As stated before, the RQ value can serve as an indicator for which substrate is used by the culture. We implemented a software script which starts automatically after inoculation [3]. After a delay time of 12 h, the RQ value of 1 is used to start the feeding pump, and further feeding is automatically controlled based on the RQ value.

Results


We ran P. pastoris fed-batch fermentation two times. In one setup, the feed was started automatically by a script which was triggered by a DO-spike. In the other setup, we implemented a constant RQ-controlled feeding strategy.

The DO-spike based feeding was started once the value of dissolved oxygen raised from 30 % to above 38 % which was the case after 39 h inoculation time [3]. The RQ-controlled feeding was started after a delay time of 12 h. The RQ is controlled towards a value of 1 by turning the feed pump on and off.

After an inoculation time of 36 h, the RQ starts dropping sharply (Fig. 1). When it hits 1, the pump starts feeding glucose. During the duration of the feed, the RQ oscillates between 0.9 and 1.1.

This is caused by a delay in measurement of the exhaust gas components, as the bioreactor’s exhaust gas needs to pass the additional tubing between the reactor and the GA4 before being measured. This can be further minimized by optimization of the controller’s PID settings.
Fig. 1: Fermentation graphs of the flow of the feed pump (blue) and the respiratory quotient (brown) during P. pastoris fermentation with RQ-controlled feeding
During the batch phase, before feed start, the culture’s growth in both settings was comparable (Fig. 2).

After the batch growth phase of the culture, the RQ-controlled feeding resulted in a much earlier exponential growth than the DO-spike triggered feeding. After 56 h, the DO-spike based fed-batch culture reached an OD600 of 245, while the RQ-controlled culture reached an OD600 of 280. The RQ-controlled culture reached an OD600 above 200 at an earlier time point during fermentation than the DO-controlled culture.
Fig. 2: Growth curves of P. pastoris with RQ-controlled feed and DO-spike based feed
Conclusion

We demonstrated the implementation of a constant RQ-controlled feeding strategy using DASware® Control 5 and a DASbox fermentation system. If the culture’s growth profile and biomass accumulation is an indication of a successful fermentation, it can be concluded that the feeding based on constant RQ has multiple benefits. We observed an OD600 of 200 much earlier with the RQ-based feeding strategy compared to the DO-spike triggered feeding strategy.

This can be explained by insufficient feeding in the DO-spike triggered setup. The feed steps would need to be adapted, which is not the case for the RQ-based feeding. In the latter case, the feeding optimization is automatically self-achieved as the culture creates its own demand for feeding based on the drop of RQ value.

This will save additional experiments and therefore material costs, labor costs, system occupancy, and time.

Literature

[1] Xiong Z. Q., Guo M. J., Guo Y. X., Chu J., Zhuang Y. P., Wang N. S., & Zhang S. L. (2010).

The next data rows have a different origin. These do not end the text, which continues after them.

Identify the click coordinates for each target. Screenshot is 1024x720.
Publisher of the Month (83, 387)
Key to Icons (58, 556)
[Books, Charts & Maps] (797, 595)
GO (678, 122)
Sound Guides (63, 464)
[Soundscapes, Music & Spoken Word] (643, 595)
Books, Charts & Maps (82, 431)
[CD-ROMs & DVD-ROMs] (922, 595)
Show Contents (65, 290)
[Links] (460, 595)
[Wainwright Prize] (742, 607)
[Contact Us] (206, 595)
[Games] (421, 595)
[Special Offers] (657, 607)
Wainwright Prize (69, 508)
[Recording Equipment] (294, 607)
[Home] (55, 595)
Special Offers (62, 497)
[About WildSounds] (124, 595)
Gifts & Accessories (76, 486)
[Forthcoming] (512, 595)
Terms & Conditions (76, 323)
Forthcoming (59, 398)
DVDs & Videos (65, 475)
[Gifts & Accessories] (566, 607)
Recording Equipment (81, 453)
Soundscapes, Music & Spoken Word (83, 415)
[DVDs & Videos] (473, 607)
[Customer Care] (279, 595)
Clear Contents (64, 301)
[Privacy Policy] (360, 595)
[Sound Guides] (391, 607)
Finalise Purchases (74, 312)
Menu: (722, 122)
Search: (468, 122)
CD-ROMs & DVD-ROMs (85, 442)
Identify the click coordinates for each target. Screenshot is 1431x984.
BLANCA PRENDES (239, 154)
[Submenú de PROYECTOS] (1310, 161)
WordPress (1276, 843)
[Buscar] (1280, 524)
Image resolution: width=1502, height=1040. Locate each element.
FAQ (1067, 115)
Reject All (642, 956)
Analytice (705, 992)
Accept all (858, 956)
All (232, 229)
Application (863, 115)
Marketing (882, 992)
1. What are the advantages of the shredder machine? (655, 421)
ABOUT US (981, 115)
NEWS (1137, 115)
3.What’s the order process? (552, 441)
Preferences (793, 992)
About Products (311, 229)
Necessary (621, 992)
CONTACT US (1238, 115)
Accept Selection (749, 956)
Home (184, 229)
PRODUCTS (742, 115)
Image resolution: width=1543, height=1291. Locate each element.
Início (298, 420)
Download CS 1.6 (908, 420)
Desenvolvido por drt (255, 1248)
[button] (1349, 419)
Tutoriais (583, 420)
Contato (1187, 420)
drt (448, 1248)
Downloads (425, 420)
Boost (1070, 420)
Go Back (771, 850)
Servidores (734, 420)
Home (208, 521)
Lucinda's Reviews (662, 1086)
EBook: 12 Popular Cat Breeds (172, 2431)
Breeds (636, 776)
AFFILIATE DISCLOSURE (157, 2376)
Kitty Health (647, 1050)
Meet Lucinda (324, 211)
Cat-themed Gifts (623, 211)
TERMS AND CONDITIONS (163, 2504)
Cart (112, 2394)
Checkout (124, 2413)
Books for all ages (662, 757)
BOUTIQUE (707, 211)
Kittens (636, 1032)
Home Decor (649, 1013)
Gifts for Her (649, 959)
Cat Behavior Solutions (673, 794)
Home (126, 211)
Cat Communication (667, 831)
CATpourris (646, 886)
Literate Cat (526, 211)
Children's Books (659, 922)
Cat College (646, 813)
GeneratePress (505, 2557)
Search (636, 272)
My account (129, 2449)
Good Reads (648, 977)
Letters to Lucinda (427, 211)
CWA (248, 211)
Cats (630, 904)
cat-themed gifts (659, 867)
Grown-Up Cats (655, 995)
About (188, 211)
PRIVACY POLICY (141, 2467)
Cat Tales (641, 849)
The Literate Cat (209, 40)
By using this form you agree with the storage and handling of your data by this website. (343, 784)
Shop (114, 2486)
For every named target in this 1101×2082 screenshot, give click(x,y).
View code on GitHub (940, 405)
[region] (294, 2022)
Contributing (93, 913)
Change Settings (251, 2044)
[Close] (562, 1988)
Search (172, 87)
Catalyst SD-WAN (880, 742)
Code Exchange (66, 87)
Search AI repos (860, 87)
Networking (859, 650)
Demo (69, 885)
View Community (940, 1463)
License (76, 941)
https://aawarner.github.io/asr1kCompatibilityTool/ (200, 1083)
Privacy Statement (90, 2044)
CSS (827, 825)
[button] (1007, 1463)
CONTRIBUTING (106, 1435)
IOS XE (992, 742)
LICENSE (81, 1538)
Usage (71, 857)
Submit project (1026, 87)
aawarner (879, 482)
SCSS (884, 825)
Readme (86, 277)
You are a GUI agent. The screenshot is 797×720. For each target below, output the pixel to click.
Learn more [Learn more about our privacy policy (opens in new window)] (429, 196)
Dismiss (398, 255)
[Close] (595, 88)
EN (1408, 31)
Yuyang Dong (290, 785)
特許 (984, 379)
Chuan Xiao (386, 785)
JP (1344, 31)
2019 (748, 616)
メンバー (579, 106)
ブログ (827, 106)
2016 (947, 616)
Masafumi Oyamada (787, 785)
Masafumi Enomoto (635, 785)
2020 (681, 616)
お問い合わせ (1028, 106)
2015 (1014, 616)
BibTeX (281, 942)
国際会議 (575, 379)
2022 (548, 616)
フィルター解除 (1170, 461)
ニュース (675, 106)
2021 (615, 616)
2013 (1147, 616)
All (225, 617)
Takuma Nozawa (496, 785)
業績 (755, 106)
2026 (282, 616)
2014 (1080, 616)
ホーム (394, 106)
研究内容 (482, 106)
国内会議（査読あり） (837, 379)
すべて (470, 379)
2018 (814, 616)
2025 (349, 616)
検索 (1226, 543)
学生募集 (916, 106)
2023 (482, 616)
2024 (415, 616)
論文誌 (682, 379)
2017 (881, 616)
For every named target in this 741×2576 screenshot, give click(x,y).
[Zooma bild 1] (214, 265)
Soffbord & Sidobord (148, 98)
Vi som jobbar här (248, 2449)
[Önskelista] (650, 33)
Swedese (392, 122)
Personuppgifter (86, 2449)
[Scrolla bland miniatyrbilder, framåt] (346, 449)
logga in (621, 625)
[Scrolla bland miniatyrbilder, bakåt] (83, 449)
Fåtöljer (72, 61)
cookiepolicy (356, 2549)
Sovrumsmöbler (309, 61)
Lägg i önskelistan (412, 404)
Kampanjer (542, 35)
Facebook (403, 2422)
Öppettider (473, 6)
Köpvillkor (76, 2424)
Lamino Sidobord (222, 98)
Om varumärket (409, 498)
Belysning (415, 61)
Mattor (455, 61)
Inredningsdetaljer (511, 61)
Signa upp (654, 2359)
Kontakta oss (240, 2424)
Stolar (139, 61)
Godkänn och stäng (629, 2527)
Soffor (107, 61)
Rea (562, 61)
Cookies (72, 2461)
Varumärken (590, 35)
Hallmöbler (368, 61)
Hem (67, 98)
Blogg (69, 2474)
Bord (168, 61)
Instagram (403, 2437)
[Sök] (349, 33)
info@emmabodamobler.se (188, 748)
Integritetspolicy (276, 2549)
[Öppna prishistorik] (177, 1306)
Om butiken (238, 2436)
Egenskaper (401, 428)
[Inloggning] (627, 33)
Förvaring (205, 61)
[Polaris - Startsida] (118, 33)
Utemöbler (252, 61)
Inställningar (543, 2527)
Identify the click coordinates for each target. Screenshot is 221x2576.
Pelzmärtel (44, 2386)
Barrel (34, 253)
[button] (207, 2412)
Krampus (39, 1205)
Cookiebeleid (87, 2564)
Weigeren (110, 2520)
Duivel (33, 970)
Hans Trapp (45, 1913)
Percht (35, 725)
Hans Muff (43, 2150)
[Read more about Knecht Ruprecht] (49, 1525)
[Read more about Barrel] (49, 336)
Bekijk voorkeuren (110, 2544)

Enzyme and Microbial Technology, 46(7), 598–602. https://doi.org/10.1016/j.enzmictec.2010.03.003

[2] Clarke K. G. (2013). 8 - (K. G. B. T. - B. E. Clarke Ed.; pp. 147–170). Woodhead Publishing. https://doi.org/10.1533/9781782421689.147

[3] Schrand N., Schneider M., Sha M. (2021) Eppendorf Application Note 439.

Note: Eppendorf SE reserves the right to modify its products and services at any time. This Application Note is subject to change without notice. Although prepared to ensure accuracy, Eppendorf SE assumes no liability for errors, or for any damages resulting from the application or use of this information. Viewing Application Notes alone cannot as such provide for or replace reading and respecting the current version of the operating manual.